She’s started using furniture as step-stools to reach things. She’s very quick at moving a chair across the room and using it to climb. She started climbing into her highchair when she’s hungry, which doesn’t sound bad in and of itself except for the fact that I have always left the tray on the highchair. So she climbs onto the tray, turns around, then into her chair feet-first. Well one day we were cooking dinner and heard a crash and THUMP and wail. We turn around to find Kate and the tray on the floor! It’s not made to hold a toddler. So we have to take the tray off and keep it elsewhere, but she’s still trying to climb into the highchair all the time.

I ended up bringing our strap-on booster seat into the house the other day and she found it, dragged it into the living room, and sat in it asking for cheerios. I figured maybe it would be safer to have a booster at the table than the tall highchair – at least she can climb up into the booster safely on her own. So that’s what I’ve been using the last two days. And I’ve realized that it just creates new problems. She’s obsessed with climbing on and off the booster. So she gets there, grabs the tray off the table, snaps the tray on (?!), asks for food. That part is fine, I don’t mind that. I give her some food. She eats two bites, then says, “No,” and tosses the rest on the floor. I grimace and take off the tray. She worms down while I set to cleaning up the food. Then the moment her feet touch the ground she’s climbing back into the chair and trying to put the tray on again. If I ignore her she’ll start yelling “stuck!” because she can’t get the tray off herself.

Some meals, like breakfast and dinner, she’s fine sitting in the chair for a while, strapped in with food. She still will dump food on the floor and bang her sippy cup upside down to make a mess that way, but she’s okay sitting and eating when she’s hungry. But the rest of the day? Lunch and snacks? Forget it. I’ve started giving her a cup of crackers or cheerios and letting her sit in her chair watching Sesame Street. Of course then I turn around 5 minutes later to find cheerios all over my carpet because she won’t just sit still to eat them, she has to climb all over her little chair in the living room.

The sippy cup thing, by the way, is getting really annoying. She’s known for a long time how to get the water/milk out by banging it, but now she’s chewed the spouts enough that liquid comes out faster and she does it every single damn time I give her a sippy cup.

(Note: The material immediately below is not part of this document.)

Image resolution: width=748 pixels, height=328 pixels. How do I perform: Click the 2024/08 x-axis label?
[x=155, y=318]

And when I say, “Katherine! No! Messy!” she gives me a big stinkin’ grin. I take the sippy away if she continues doing it, but she still needs to drink during the day. So apparently I need to watch her like a hawk every time.

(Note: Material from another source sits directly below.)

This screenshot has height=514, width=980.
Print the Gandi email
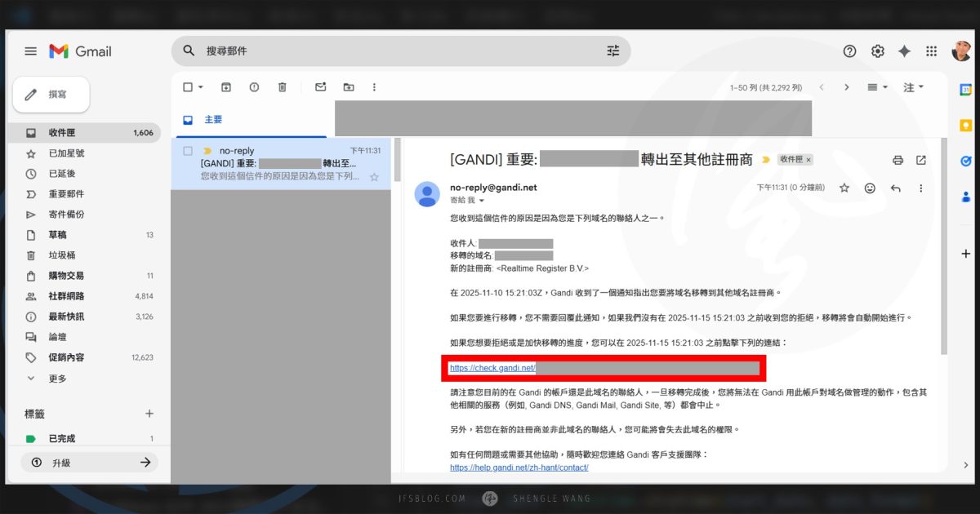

Because of the food issues and especially the sippy cup issues I’ve had to change her like three times a day because she ends up smearing food on herself or dripping milk all down her front. First of all it is freezing cold so I can’t just let her walk around soaking wet. And secondly, gross. She also has a great fondness for running her hands through her hair while eating. I swear, everyone talks about having to change newborns 3 or 4 times a day and we never had to – she didn’t spit up and never had blowouts. Now however it’s a whole new game.

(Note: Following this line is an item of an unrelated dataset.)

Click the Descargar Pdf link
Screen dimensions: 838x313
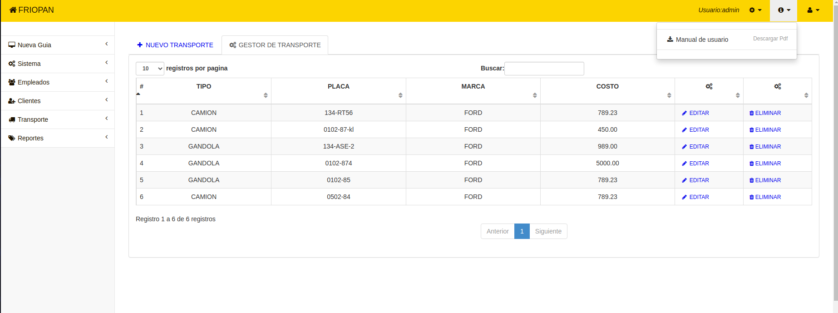click(770, 39)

I am exhausted! When is it bedtime?

22 Weeks

Jan 20, 2012 — 12:35 am

I apparently just don’t grow quiet babies in utero. It’s funny to me because I thought Devin was so active, but I think both the girls outrank him in terms of activity and force. Ember’s movement is becoming quite regular and predictable already. Every morning when I wake up it takes me a while to move, and as I’m stretching and trying to convince myself to get out of my nice warm bed she always kicks me at least a few times. It’s a nice little “good morning!” During the day I’ll feel a few kicks here and there, but it’s in the evening after I eat dinner that she really has fun. If I’m on my feet here and there then she’ll stay quiet until I put Kate to bed and sit down. But at some point every evening when I finally rest she turns on the party dance. Thump. Thump. Thump. My belly visibly jumps now. And her kicks are almost always on my right side. Once in a while I’ll feel big kicks on my far right side at the same time as I feel little pokes on my lower left, which must be hands. I figure she must be transverse at this point… I know Devin was at this stage, and Kate possibly was too (but I forget).

I had an appointment today with the midwives, and as usual it was very smooth and uneventful, other than Kate trying to climb everything in the exam room. My blood pressure measured a little high because Kate would not sit still and was wiggling and kicking her way off my lap as the machine measured it, so I wrote that one off. Surprisingly my weight was only 138, which according to them puts me at about a 13lb gain total (lower than I expected). Kate sat on my legs as I layed on the exam table while the midwife used the doppler and we heard the heart beating away in there – Kate looked rather perplexed by the oddity of the whole thing! (Still such an awesome sound – even though I felt her moving just a little bit prior.)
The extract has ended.